In Evangelische kring tot: méér stille tijd houden, méér bidden en vasten, méér lofprijzing en aanbidding, niet roken, geen alcohol gebruiken, en regelmatig werd je opgeroepen om naar voren te komen voor gebed, om heiliging, toewijding, bevrijding van demonen.
In de afgelopen jaren heb ik wel eens gezegd: in traditionele kerken ligt veel meer de nadruk op wat God gedaan heeft en in evangelische kring op wat wij moeten doen.
Dat is maar deels waar, want in een bepaalde sector van de PKN, word je steeds weer opgeroepen om het koninkrijk Gods op aarde te vestigen. Een vredestichter, iemand die gerechtigheid doet, die afval scheidt, groene energie gebruikt, fair-trade producten koopt en gebruikt.
Want er zijn Groene Kerken en Fair Tradekerken, niet dat ik daar op tegen heb. Maar we kunnen zo ‘doenerig’ zijn.
Paulus is fel in zijn Galatenbrief.
“Voor dié vrijheid heeft Christus ons vrijgemaakt;
houdt dan stand en laat u niet opnieuw vasthouden onder een juk van knechtschap”
(Galaten 5:1 Naardense Bijbel).
Mijn leven lang probeer ik uit te leggen dat er een einde gekomen is aan het tijdperk van de Wetten* van Mozes.
Ooit bij monde van Mozes doorgegeven aan de nakomelingen van Abraham, Izaak en Jakob, de Israëlieten die uit Egypte na 430 jaar waren bevrijd en hier voor de berg Sinaï stonden mét Egyptenaren die zich bij dat volk hadden aangesloten.
Tien Geboden mét de uitwerking in de Thora.
De Enige die deze Wetten gehoorzaamde en de consequenties ervan onderging (niet door eigen falen, maar door ons falen; niet omdat hij het oordeel verdiende, maar wij) was Jezus Christus.
Hij volbracht alles wat God van ons eiste.
Betaalde al onze schulden.
In dat ene offer.
In het Oude Testament wordt een nieuw verbond aangekondigd.
Niet een opgelapt oud verbond, maar een nieuw verbond.
God kondigt aan, dat Zijn heilige Geest in het hart van Zijn kinderen komt wonen en dáár Zijn wetten zál schrijven en dat Hij hun zonden niet meer zal gedenken.
Dát moment breekt aan op dié heerlijke Pinksterdag, de heilige Geest komt in de harten van de 120 en op diezelfde dag in de 3.000 die tot geloof komen en zich laten dopen en de duizenden die volgen.

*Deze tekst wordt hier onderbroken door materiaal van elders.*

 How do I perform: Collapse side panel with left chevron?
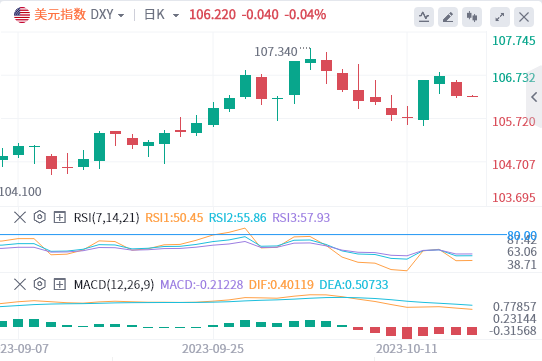[534, 97]
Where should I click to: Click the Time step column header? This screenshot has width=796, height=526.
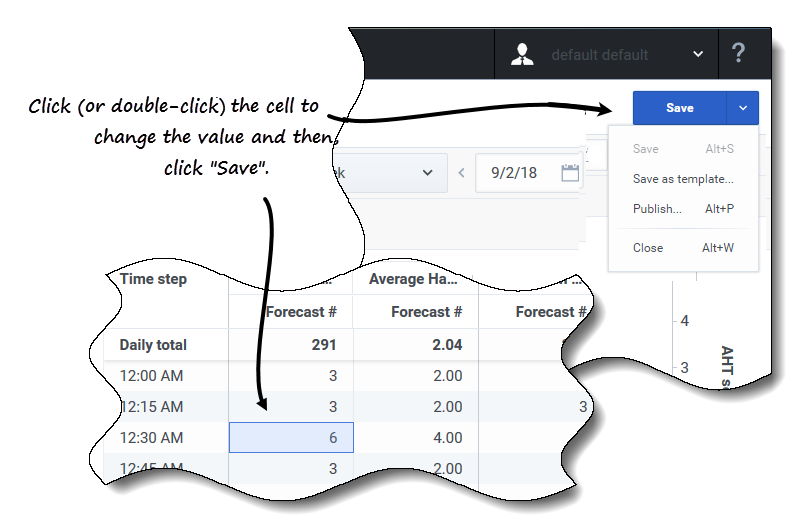tap(153, 279)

Paulus schrijft: Jullie zijn tot vrijheid geroepen. Het slavenjuk van de Wetten van Mozes is verbroken.
Maar pas op, er zijn Joden onder ons die weliswaar in Jezus geloven, maar tóch vasthouden aan die Wetten. Pas op, kijk uit, dat zij de kans niet krijgen om jullie opnieuw een slavenjuk op te leggen.
De Wetten van Mozes functioneerden als een dienstknecht van de Meester, die verantwoordelijk was voor het hele huishouden en óók de kinderen naar school moest brengen.
Zodra hij de kinderen bij school had gebracht, vielen die kinderen niet meer onder de verantwoordelijkheid van die dienstknecht, maar van het onderwijzend personeel.
Zó is het ook met óns. Mozes heeft ons bij Christus gebracht. We vallen niet meer onder zijn verantwoordelijkheid, maar onder die van Christus.
Terug naar het begin.
Loop ik onder het juk van Mozes, aangevuld met de extra lasten die de schriftgeleerden en Farizeeën ons hebben opgelegd?
En ga ik kapot onder die lasten?
Of heb ik mijn juk en mijn lasten van mij af laten vallen bij Golgotha?
Hij heeft toch aan alle eisen van Mozes voldaan, mijn zondeschuld ingelost?
Zijn Geest in mij gegeven, die mij inwendig duidelijk maakt wat Zijn wil voor mijn leven is?
De Geest van de zachtmoedige en nederige Jezus, niet van een slavendrijver.
Vraag je nu eens af:
Ga ik kopje onder vanwege hetgeen andere mensen van mij eisen?
Of volg ik Jezus, loop ik onder een juk dat bij mij past?